Yet another publication calling for video games to 'grow up'

Gaming is growing rapidly as a form of entertainment and it's entering a space of serious artistic critique,

The only games I see that seriously deserve artistic critique are brushed under the rug in favor of games that set fire to the very concept of video games.

Gone Home, Depression Quest and Dear Esther, just for the sake of example are definitely great examples of art, yet they're fucking HORRIBLE examples of the capabilities of video games as an art form. Is this how you make the medium 'grow up'? Because I genuinely don't see how stripping a game of the whole 'game' aspect is going to expand the horizons of the art form.

You'll notice that the greatest directors embrace their medium, they design films as films. The greatest authors embrace their medium, they design novels as novels. You will never see a great director throw out the basic concepts of cinematography and you will never see a great novelist throw the basic concepts of linguistics. So why on earth would a great game designer throw out the concepts of a game?

For a crowd that wants games to 'expand' and 'grow up' these people sure do have an obsession with regressing the medium to even less than the essentials.

Learn your fucking craft, Michelangelo didn't fuck around with stick figures, a game designers shouldn't fuck around with Twine.

Here's the odd part: Opposition to sophisticated critique of video games tends to come from within the gaming industry itself

But can you identify the WHERE of it?

It's a young industry. It saw rapid commercial success and now doesn't want to derail its prosperous ways. It's historically an underground kind of field, not used to a spotlight that could reveal flaws alongside beauty.

No, no you can't. I, as a Gamer want EVERYONE to enjoy video games, like EVERYONE can enjoy music and EVERYONE can enjoy films. I'm sure audiophiles feel the same way, and I know for a fact that film buffs feel the same way. I see the commercial success of video games to be a pathway to getting the whole world gaming.

And I could throw a rock into a crowd of gamers and it would more likely than not hit someone who feels the exact same way.

But go on, talk more bullshit.

"You have a movie like Schindler's List, or you have a movie like... American Sniper or Argo, and everybody gets it." he says. "Why not? Why not deal with politics and real-world issues but still be very successful financially and critically acclaimed, right?"

What relevance does that have to games 'growing up'? Look at feminism, that alone should prove that you can have political opinions about real world issues and not be mature in the slightest.

He also hears that games aren't serious, that they should only be fun or that they're supposed to be pure escapism, no social impact attached.

What are 'Strawmen the pretentious nongame indie devs Shadowbox with'?

Burak wants one thing to be clear: It's not all doom and gloom in the gaming industry. There are games that address social issues or at least don't shy away from offering real-world messages.

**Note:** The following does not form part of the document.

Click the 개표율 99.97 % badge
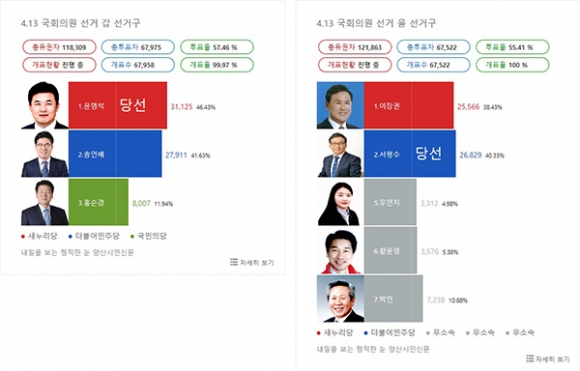Screen dimensions: 580x371 point(217,65)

The quality of the message matters not when interpreting the quality of the art. You could have the best fucking message in the world that reaches across multiple generations and culture, a true moral objective that the entire world agrees upon. If your methods of exposing it don't jive well with your art form, then you've failed at that art form.

Too fucking often I see games that want so desperately to deliver a message, Gone Home for example, yet have not a fucking whit of a clue how to deliver that message through gameplay mechanics. Compare and contrast with Journey, which can actually move a player to strange and deep emotions entirely through its multiplayer system. I reiterate, learn your craft. I don't expect to hear a guitarist just repeatedly dragging his dick across the strings and calling that a song.

Much of the current gaming controversy is associated with "GamerGate," a hashtag tinged with a history of misogyny and harassment.

I felt something, it's as if a million eyes suddenly started rolling- then were suddenly silenced.

"I think GamerGate surprised people," Burak says. "It surprised people to see how much of a gap and challenge that we have. But even that is dismissed by saying, 'Oh, it's a very small group just making a lot of noise,' but I'm not sure that that's the case. I think that they're maybe the most vocal and the most active, but the thing is, again, the public perception is yet to be convinced that games are serious."

Oh fuck you. You know what people don't take seriously? Interior Semiotics. You know what all these "art games" are? I'm talking Depression Quest, Gone Home, Dear Esther, Every fucking twine game in existance, fuck it, everything done by an indie dev who looks like he smells like the cannabis grow room at the brewery. These games are the Interior Semiotics of video games.

"It can't be all 100 percent entertainment," he says. "It must be more inclusive. It needs to deal with sophisticated items, it needs to be media for everyone.

Media for everyone, will never be the video game version of tinned food up the vagina, you blind fool.